══ Exercise input ══

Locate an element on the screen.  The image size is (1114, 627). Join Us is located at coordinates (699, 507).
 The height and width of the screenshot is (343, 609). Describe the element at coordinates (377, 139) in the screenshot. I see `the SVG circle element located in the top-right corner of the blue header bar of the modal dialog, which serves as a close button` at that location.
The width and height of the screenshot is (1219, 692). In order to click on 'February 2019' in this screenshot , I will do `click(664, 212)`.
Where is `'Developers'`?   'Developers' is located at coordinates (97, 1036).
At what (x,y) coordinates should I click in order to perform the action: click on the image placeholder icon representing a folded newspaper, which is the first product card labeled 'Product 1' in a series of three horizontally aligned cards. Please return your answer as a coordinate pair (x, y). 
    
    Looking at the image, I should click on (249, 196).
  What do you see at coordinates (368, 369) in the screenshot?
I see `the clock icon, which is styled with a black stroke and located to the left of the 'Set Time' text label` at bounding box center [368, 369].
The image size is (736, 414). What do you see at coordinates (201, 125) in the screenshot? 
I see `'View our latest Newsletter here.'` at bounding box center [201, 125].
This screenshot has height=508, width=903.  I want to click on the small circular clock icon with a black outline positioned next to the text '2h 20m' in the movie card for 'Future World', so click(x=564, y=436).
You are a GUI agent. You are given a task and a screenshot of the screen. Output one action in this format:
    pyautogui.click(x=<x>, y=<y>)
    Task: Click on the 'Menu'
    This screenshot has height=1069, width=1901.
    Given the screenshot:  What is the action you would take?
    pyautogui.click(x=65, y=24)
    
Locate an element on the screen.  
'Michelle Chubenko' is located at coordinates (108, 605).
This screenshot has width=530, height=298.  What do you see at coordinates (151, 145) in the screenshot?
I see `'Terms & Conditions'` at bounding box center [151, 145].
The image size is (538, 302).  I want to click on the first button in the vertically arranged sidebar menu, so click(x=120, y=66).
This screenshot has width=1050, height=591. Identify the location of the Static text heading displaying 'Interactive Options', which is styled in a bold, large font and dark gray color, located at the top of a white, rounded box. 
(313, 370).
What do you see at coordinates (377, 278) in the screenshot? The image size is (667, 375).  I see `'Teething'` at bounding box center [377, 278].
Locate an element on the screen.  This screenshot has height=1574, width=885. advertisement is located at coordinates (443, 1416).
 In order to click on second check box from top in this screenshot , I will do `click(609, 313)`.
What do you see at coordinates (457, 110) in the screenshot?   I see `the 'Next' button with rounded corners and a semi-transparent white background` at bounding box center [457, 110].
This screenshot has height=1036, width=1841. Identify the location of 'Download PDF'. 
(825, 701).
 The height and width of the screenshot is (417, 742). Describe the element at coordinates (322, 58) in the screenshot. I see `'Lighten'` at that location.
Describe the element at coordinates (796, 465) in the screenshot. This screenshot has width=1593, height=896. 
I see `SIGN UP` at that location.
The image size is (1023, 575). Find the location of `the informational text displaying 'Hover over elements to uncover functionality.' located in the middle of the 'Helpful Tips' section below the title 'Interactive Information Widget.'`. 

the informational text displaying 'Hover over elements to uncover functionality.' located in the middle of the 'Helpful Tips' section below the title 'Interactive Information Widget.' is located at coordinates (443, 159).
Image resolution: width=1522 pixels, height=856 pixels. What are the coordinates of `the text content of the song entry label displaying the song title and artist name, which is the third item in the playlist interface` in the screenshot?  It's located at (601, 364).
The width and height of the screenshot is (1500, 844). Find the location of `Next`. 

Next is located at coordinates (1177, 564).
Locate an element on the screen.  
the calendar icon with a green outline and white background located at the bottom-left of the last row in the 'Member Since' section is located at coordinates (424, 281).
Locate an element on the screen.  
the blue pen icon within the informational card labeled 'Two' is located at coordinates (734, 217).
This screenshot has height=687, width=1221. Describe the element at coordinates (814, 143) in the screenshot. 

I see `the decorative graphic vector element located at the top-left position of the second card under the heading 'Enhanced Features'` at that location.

═══

## Task requirements
Rewrite the lines above, putting "Find an element on the screen" wherever "Locate an element on the screen" appears and leaving everything else unchanged.

## Written answer
Find an element on the screen.  The image size is (1114, 627). Join Us is located at coordinates (699, 507).
 The height and width of the screenshot is (343, 609). Describe the element at coordinates (377, 139) in the screenshot. I see `the SVG circle element located in the top-right corner of the blue header bar of the modal dialog, which serves as a close button` at that location.
The width and height of the screenshot is (1219, 692). In order to click on 'February 2019' in this screenshot , I will do `click(664, 212)`.
Where is `'Developers'`?   'Developers' is located at coordinates (97, 1036).
At what (x,y) coordinates should I click in order to perform the action: click on the image placeholder icon representing a folded newspaper, which is the first product card labeled 'Product 1' in a series of three horizontally aligned cards. Please return your answer as a coordinate pair (x, y). 
    
    Looking at the image, I should click on (249, 196).
  What do you see at coordinates (368, 369) in the screenshot?
I see `the clock icon, which is styled with a black stroke and located to the left of the 'Set Time' text label` at bounding box center [368, 369].
The image size is (736, 414). What do you see at coordinates (201, 125) in the screenshot? 
I see `'View our latest Newsletter here.'` at bounding box center [201, 125].
This screenshot has height=508, width=903.  I want to click on the small circular clock icon with a black outline positioned next to the text '2h 20m' in the movie card for 'Future World', so click(x=564, y=436).
You are a GUI agent. You are given a task and a screenshot of the screen. Output one action in this format:
    pyautogui.click(x=<x>, y=<y>)
    Task: Click on the 'Menu'
    This screenshot has height=1069, width=1901.
    Given the screenshot:  What is the action you would take?
    pyautogui.click(x=65, y=24)
    
Find an element on the screen.  
'Michelle Chubenko' is located at coordinates (108, 605).
This screenshot has width=530, height=298.  What do you see at coordinates (151, 145) in the screenshot?
I see `'Terms & Conditions'` at bounding box center [151, 145].
The image size is (538, 302).  I want to click on the first button in the vertically arranged sidebar menu, so click(x=120, y=66).
This screenshot has width=1050, height=591. Identify the location of the Static text heading displaying 'Interactive Options', which is styled in a bold, large font and dark gray color, located at the top of a white, rounded box. 
(313, 370).
What do you see at coordinates (377, 278) in the screenshot? The image size is (667, 375).  I see `'Teething'` at bounding box center [377, 278].
Find an element on the screen.  This screenshot has height=1574, width=885. advertisement is located at coordinates (443, 1416).
 In order to click on second check box from top in this screenshot , I will do `click(609, 313)`.
What do you see at coordinates (457, 110) in the screenshot?   I see `the 'Next' button with rounded corners and a semi-transparent white background` at bounding box center [457, 110].
This screenshot has height=1036, width=1841. Identify the location of 'Download PDF'. 
(825, 701).
 The height and width of the screenshot is (417, 742). Describe the element at coordinates (322, 58) in the screenshot. I see `'Lighten'` at that location.
Describe the element at coordinates (796, 465) in the screenshot. This screenshot has width=1593, height=896. 
I see `SIGN UP` at that location.
The image size is (1023, 575). Find the location of `the informational text displaying 'Hover over elements to uncover functionality.' located in the middle of the 'Helpful Tips' section below the title 'Interactive Information Widget.'`. 

the informational text displaying 'Hover over elements to uncover functionality.' located in the middle of the 'Helpful Tips' section below the title 'Interactive Information Widget.' is located at coordinates (443, 159).
Image resolution: width=1522 pixels, height=856 pixels. What are the coordinates of `the text content of the song entry label displaying the song title and artist name, which is the third item in the playlist interface` in the screenshot?  It's located at (601, 364).
The width and height of the screenshot is (1500, 844). Find the location of `Next`. 

Next is located at coordinates (1177, 564).
Find an element on the screen.  
the calendar icon with a green outline and white background located at the bottom-left of the last row in the 'Member Since' section is located at coordinates (424, 281).
Find an element on the screen.  
the blue pen icon within the informational card labeled 'Two' is located at coordinates (734, 217).
This screenshot has height=687, width=1221. Describe the element at coordinates (814, 143) in the screenshot. 

I see `the decorative graphic vector element located at the top-left position of the second card under the heading 'Enhanced Features'` at that location.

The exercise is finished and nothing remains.